TRENTON - Amid reports of ongoing financial abuse and spotty oversight, Stuart Rabner, the chief justice of the state Supreme Court, has launched a statewide program to monitor court-appointed guardians of the elderly and disabled.

TRENTON - Amid reports of ongoing financial abuse and spotty oversight, Stuart Rabner, the chief justice of the state Supreme Court, has launched a statewide program to monitor court-appointed guardians of the elderly and disabled.

Volunteers will visit courthouses to monitor financial reports of guardians and assist in establishing a database for guardianship records. The program was begun in Hunterdon, Passaic, Mercer, and Burlington Counties and could be expanded to the rest of the state by the end of the year.

While there are no strict professional or educational criteria for volunteers, authorities have set their sights on people with business, legal, or other professional backgrounds.

"Practices were not consistent throughout the state," Rabner said. "In a number of instances, [financial] reports were not filed, and in some cases when they were filed, they were not reviewed."

Rabner said the projected growth in New Jersey's elderly population - by 2030, 20 percent of the state's population will be 65 or older - and individual reports of abuse drew his attention to the issue.

Rabner and other court officials have pointed to the case of Brian Swedberg, an Ocean County-based minister who served as court-appointed guardian for 19 people and allegedly stole $200,000 from them. Swedberg was indicted in 2006 and later was admitted into a pretrial intervention program.

New Jersey judges approved some 2,400 guardianships last year and Rabner said he expected that the number will grow.

Because the state is only now establishing a statewide database of guardianship records, authorities have no idea of how many guardianships there are in New Jersey. But based on the number of guardianships established last year alone, the total is likely in the tens of thousands.

"It has resonated with people, and that is quite healthy," Rabner said of the program, which has attracted 277 volunteers since the end of January. "I think it is because, as one person said to me, we have parents and we are looking to the future."

Volunteers must pass a criminal-background check, have basic computer skills, and agree to abide by judicial rules governing conduct and ethics.
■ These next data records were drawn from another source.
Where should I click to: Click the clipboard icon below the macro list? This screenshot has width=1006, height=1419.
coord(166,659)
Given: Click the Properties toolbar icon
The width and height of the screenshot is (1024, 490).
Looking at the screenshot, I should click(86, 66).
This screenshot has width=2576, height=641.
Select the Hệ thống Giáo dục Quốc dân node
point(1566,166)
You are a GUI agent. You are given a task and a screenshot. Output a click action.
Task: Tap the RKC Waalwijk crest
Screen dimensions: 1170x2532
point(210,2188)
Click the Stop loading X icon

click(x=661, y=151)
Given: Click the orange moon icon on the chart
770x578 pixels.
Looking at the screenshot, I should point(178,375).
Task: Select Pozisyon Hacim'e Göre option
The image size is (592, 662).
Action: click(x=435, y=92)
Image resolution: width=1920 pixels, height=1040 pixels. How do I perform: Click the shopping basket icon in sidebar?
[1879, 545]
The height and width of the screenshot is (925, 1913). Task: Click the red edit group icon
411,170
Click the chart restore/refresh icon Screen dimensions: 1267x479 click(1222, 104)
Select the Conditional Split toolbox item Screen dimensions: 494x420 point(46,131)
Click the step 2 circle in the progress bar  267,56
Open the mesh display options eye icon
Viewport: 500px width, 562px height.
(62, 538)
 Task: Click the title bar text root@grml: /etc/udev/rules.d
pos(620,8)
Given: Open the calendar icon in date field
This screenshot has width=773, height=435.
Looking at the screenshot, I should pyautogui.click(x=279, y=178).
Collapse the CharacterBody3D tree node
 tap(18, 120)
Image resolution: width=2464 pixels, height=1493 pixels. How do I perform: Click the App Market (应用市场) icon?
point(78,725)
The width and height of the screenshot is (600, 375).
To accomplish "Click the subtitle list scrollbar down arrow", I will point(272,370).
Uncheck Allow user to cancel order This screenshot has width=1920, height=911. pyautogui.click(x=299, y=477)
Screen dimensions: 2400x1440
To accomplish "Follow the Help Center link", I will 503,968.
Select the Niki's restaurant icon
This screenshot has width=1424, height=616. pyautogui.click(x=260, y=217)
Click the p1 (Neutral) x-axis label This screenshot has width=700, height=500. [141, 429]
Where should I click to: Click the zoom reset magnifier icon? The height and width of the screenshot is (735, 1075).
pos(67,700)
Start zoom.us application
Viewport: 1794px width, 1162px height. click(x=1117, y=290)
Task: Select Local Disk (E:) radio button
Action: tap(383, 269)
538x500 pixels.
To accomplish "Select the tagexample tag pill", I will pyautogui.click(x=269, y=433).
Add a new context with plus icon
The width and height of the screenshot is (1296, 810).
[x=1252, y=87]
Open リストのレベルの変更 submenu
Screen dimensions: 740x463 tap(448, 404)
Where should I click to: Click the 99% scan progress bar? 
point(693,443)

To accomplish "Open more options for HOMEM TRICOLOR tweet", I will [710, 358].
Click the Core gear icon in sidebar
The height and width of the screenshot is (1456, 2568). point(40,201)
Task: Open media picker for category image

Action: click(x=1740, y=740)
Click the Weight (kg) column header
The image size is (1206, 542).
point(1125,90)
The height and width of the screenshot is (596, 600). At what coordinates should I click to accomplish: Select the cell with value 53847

There are no educational requirements, but Rabner said the courts are especially eager to attract people with accounting skills.

The caliber of the volunteers is high, a court official said. In Burlington County, participants include two accountants with their own firms and a former FBI agent, said Kristi Robinson, an official of the state Administrative Office of the Courts who is overseeing the program.

Courts typically establish guardianships for elderly and disabled people when they can no longer manage their own affairs. It is a sweeping power. Not only can guardians control a person's finances, they can make decisions concerning health, living arrangements, and other matters. The opportunities for abuse are huge.

"We know that most legal guardians by far are loving family members and true professionals," Rabner said recently to the New Jersey State Bar Association. "But that is not always the case. We've seen notorious cases in New Jersey and elsewhere in which individual guardians have stolen hundreds of thousands, if not millions, of dollars from those in their care."

The few national studies that have been done on financial exploitation of the elderly and disabled paint a grim picture.

Rabner cited an AARP survey finding that there were hundreds of reports of financial and physical abuse by guardians of elderly people from 1990 through 2010.

More telling data were reported in a study by University of Chicago sociologist Linda Waite and her colleagues for the National Institutes of Health in 2008. Waite and her team surveyed more than 3,000 people ages 57 to 85 and reported that 3.5 percent said their money was improperly taken in the preceding year.

Waite said the actual percentage was likely higher because people with obvious mental decline had been screened out.